READING PASSAGE ->
[START]
# Newbe, need help identifing parts required for 8304 locomotive (Lionel)



## Blk69 (Feb 23, 2010)

Hello all, this is my first post to this forum. I am in the process of trying to get my daughters interested in model trains (under 10). I was given a loinel 8304 engine with matching tener. This engine has a few problems. Forgive me if I don't use the correct terminalogy. It is a 4-4-2 engine. 

One of the diecast front wheels has cracked (small front wheel, not drive wheels) in half and the whole assembly falls of the tracks. Does anyone offer replacement wheels? I have had to remove this front section on a similar (older) engine due to it derailing about 1/2 the time it went thru a turn out. 

It looks like there was a tracken rubber insert on one of the drive wheels. It is missing now. Are replacements available?

One of the red jews of the front grill is missing. Does anyone make this part?

Is there a good place on the internet to view diagrams of parts required so I can be sure I am ordering the correct stuff?

Any help would be greatly apprechated. Thank you.


----------



## T-Man (May 16, 2008)

Your engine is 1975 vintage. If you go to Lionel service documents on line download supplement 1-9 Page 124,125 has the part numbers for your engine.

Google Jeff the train tender, Stan Orr, or East coast train parts in NJ.

There you go!!!


----------
[END]
PROBLEM DETAILS ->
Answer these questions from the forum thread about the Lionel 8304 locomotive.
1. What wheel arrangement does the first post give for the engine?
2. What vintage does the reply assign to the engine?
3. Which supplement and pages does the reply say list the engine's part numbers?
The material comes from a different source than the forum thread.

EXTRACTED INFORMATION ->
[START]
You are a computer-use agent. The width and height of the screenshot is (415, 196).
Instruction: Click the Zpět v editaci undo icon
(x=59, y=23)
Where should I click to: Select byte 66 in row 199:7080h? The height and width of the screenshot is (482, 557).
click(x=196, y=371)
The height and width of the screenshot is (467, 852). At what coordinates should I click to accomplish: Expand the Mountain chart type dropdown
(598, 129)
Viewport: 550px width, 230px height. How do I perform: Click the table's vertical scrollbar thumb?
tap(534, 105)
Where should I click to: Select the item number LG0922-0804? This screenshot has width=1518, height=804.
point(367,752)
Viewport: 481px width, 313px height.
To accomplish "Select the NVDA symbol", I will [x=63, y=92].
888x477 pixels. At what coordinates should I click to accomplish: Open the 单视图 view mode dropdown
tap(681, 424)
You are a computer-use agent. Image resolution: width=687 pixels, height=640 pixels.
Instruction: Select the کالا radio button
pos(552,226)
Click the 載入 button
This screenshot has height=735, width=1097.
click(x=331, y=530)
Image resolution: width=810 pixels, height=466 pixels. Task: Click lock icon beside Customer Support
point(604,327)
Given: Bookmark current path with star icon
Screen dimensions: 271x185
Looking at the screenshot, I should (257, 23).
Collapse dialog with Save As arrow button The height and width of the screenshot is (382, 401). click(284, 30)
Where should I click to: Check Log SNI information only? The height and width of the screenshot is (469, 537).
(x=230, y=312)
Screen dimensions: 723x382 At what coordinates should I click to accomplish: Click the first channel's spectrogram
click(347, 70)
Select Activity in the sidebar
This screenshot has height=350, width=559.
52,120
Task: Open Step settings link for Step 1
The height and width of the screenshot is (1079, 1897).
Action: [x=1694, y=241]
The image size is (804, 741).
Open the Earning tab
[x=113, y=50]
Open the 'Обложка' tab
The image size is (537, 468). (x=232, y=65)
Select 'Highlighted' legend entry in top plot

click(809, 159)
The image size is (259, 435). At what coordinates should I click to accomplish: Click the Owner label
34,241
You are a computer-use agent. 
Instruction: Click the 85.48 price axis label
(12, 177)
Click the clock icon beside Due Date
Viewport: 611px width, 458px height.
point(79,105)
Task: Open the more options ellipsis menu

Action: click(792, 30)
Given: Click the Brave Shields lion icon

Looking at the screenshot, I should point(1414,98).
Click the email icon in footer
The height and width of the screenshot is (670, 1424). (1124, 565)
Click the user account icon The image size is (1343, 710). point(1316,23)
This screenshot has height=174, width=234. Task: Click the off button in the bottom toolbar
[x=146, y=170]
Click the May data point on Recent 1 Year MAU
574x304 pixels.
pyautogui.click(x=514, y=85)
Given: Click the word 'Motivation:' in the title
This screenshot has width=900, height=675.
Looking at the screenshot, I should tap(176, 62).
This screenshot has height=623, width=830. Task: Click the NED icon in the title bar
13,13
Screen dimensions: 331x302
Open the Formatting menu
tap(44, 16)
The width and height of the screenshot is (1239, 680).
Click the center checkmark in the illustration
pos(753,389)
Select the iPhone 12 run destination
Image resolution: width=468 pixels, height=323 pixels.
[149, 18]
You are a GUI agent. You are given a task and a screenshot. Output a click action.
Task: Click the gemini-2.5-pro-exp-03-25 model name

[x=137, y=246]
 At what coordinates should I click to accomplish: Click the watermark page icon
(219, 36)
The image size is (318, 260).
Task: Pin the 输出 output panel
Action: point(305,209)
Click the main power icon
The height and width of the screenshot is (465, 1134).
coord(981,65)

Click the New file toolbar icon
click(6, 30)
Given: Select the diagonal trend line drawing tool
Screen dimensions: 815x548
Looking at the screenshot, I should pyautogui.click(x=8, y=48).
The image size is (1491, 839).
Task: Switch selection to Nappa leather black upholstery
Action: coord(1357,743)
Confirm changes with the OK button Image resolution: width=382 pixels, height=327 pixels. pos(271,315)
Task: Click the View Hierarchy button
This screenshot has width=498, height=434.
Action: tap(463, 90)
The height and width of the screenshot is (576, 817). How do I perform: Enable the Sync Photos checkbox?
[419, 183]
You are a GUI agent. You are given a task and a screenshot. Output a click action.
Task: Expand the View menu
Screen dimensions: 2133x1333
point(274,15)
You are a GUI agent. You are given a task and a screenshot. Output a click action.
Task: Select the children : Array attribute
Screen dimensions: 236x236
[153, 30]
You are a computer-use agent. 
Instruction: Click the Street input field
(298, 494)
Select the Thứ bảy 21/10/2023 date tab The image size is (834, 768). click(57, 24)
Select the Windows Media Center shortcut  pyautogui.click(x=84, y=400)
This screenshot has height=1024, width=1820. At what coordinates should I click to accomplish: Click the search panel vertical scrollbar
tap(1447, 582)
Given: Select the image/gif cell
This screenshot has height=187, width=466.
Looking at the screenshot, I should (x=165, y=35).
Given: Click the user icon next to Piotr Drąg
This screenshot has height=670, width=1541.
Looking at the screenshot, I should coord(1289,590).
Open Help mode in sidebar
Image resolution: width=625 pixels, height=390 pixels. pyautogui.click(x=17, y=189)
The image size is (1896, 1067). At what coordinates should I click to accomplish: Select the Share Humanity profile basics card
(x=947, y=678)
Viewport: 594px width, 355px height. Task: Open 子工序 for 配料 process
[END]
SOLUTION TO THIS EXERCISE ->
1. 4-4-2
2. 1975
3. Supplement 1-9, pages 124 and 125